*** GIVEN PASSAGE ***
Back in the spring, an eager group of strategists decided to chronicle what COVID-19 was doing to human behaviour and make sense of what this meant for our future. We hoped the learnings might teach us a thing or two on how we could future-proof ourselves and our society.
Through this research, we have attempted to boil down all the signals we were seeing into a set of tensions that are defining the new day to day decisions we make – leading to a set of insights and questions for any organisation to help people navigate these new tensions. At the root of it all is empathy.
Empathy may be slightly bastardised as of late, but its core components are what lies behind these social shifts. The question is, will they sustain?
This deck takes you through seven key shifts, organised by signals, underlying forces, and the resulting new dynamics of the world we live in.
From new categories of language to the return of function over fashion and everything in between, whether you design services, make products, manage a team or simply are curious about how people live, work and play - there’s something in here for you.
Scroll further for a sneak peek of the findings, find the full deck, and read more about the team who worked on this.
The tension between Safety vs. Connection is a new dynamic literally shaping the design of the world. Previously, these two words often shared a meaning - safety in numbers, safety in community. But physically, now, they are at odds.
***
* ACTIVITY LIST *
1 - In the passage on how COVID-19 changed human behavior, what is said to lie at the root of it all?
2 - Resume the passage on how COVID-19 changed human behavior, starting right after its final sentence.
*** EXCERPTED RECORDS ***
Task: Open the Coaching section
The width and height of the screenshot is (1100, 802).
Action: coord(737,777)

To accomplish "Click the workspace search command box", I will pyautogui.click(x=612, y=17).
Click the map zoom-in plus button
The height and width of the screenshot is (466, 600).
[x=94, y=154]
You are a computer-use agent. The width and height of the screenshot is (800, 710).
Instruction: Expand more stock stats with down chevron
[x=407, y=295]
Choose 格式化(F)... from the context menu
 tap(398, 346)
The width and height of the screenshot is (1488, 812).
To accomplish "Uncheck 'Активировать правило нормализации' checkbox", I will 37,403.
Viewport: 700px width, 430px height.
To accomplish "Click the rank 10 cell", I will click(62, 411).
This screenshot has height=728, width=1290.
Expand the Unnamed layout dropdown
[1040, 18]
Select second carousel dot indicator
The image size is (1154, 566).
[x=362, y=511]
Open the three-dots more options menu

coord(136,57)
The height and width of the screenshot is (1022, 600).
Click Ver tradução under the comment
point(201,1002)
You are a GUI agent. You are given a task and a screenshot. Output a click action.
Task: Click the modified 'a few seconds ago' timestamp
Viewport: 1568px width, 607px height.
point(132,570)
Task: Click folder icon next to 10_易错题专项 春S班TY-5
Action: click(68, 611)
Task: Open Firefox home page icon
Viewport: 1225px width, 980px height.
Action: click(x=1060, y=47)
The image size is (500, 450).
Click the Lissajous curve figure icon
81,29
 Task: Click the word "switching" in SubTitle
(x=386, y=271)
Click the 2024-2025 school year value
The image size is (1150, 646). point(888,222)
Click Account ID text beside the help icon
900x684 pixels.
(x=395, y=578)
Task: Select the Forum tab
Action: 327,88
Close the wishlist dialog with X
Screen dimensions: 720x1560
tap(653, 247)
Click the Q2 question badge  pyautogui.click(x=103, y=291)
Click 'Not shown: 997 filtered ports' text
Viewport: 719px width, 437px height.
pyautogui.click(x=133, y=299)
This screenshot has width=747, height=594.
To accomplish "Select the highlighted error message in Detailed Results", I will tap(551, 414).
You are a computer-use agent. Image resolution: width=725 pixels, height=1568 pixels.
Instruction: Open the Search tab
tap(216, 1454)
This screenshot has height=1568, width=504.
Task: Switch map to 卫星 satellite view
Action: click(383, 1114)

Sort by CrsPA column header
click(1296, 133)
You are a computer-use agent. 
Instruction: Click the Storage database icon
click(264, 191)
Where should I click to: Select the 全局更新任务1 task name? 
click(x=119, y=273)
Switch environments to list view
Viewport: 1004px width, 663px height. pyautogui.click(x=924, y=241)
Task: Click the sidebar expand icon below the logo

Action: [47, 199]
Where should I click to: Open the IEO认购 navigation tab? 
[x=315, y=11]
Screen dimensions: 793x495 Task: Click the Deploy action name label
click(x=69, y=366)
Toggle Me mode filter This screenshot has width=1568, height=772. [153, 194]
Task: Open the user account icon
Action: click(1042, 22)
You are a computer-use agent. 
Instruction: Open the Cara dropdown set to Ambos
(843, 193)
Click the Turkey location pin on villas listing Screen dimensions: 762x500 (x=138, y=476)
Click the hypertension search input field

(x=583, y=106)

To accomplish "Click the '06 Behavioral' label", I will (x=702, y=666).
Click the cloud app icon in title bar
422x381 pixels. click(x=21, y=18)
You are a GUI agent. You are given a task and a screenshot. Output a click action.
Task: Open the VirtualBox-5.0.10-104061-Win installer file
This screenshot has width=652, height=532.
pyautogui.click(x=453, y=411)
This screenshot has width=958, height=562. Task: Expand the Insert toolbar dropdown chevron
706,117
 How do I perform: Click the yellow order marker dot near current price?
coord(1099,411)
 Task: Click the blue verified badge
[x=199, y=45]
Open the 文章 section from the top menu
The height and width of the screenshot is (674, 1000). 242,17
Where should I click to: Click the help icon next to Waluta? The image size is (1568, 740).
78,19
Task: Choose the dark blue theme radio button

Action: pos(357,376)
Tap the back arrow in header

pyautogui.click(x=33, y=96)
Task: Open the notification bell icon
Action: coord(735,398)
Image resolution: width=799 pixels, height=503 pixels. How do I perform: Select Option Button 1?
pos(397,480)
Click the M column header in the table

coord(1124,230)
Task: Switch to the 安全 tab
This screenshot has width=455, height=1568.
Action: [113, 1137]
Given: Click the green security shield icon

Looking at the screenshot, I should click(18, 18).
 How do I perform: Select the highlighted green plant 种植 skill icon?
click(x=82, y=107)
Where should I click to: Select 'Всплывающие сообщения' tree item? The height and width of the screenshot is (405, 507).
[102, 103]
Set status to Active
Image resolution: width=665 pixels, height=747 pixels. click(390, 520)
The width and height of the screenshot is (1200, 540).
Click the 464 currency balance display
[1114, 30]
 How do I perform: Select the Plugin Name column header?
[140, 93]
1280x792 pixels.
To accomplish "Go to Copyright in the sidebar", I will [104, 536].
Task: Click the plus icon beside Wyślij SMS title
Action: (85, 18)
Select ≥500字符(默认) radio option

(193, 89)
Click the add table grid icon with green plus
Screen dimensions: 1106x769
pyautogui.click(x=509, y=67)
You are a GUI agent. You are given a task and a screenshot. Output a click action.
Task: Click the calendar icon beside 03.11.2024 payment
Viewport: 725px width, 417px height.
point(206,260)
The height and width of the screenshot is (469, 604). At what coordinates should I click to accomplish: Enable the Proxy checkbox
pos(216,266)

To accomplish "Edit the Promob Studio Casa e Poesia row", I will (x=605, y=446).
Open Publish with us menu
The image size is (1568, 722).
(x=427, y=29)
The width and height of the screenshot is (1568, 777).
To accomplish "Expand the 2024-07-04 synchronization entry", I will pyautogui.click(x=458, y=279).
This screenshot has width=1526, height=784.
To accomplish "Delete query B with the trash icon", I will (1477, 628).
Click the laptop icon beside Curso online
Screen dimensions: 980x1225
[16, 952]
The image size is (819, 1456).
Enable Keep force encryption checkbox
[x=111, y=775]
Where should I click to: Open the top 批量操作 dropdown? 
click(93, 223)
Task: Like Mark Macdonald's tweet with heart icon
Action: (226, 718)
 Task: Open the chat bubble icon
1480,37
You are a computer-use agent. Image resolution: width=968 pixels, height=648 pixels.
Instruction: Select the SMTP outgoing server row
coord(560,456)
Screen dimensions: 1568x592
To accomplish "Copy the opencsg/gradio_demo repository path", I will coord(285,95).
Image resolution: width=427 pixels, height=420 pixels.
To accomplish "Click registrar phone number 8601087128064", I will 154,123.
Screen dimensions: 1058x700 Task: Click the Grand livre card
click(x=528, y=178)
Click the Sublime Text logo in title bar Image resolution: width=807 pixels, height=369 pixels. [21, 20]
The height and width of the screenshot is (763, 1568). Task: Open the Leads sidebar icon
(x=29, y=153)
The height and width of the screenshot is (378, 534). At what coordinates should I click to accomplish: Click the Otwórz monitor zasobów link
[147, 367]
***
* ANSWER LIST *
1 - Empathy.

2 -
Suddenly, we see travel ads of bubble-enclosed experiences, products like timed soap to re-learn how to properly wash our hands are appearing on shelves, and navigating any and all transactions - even social exchange and play - are being rethought for a “1.5 meter economy”.
In a world where more people = more risk, what does this mean for social dynamics?
Another major tension disrupting daily life is the sudden lack of closure, and our need to reinvent how we define even the smallest of rituals to move forward.
While change is an inevitable part of life, what makes the pandemic even more painful is that we couldn’t prepare. And now life has changed and we can’t go back to the way it was.
If humans need closure to move on, how are we finding acceptance in order to grieve what we lost? And how are our “currencies” we move forward with changing as a result?
And what do the many, many other signals big and small say about the kind of culture we’re living in, and what’s important to not only survive, but thrive?
We hope the questions posed and the underlying needs identified in this work will help you reflect on your source of resilience.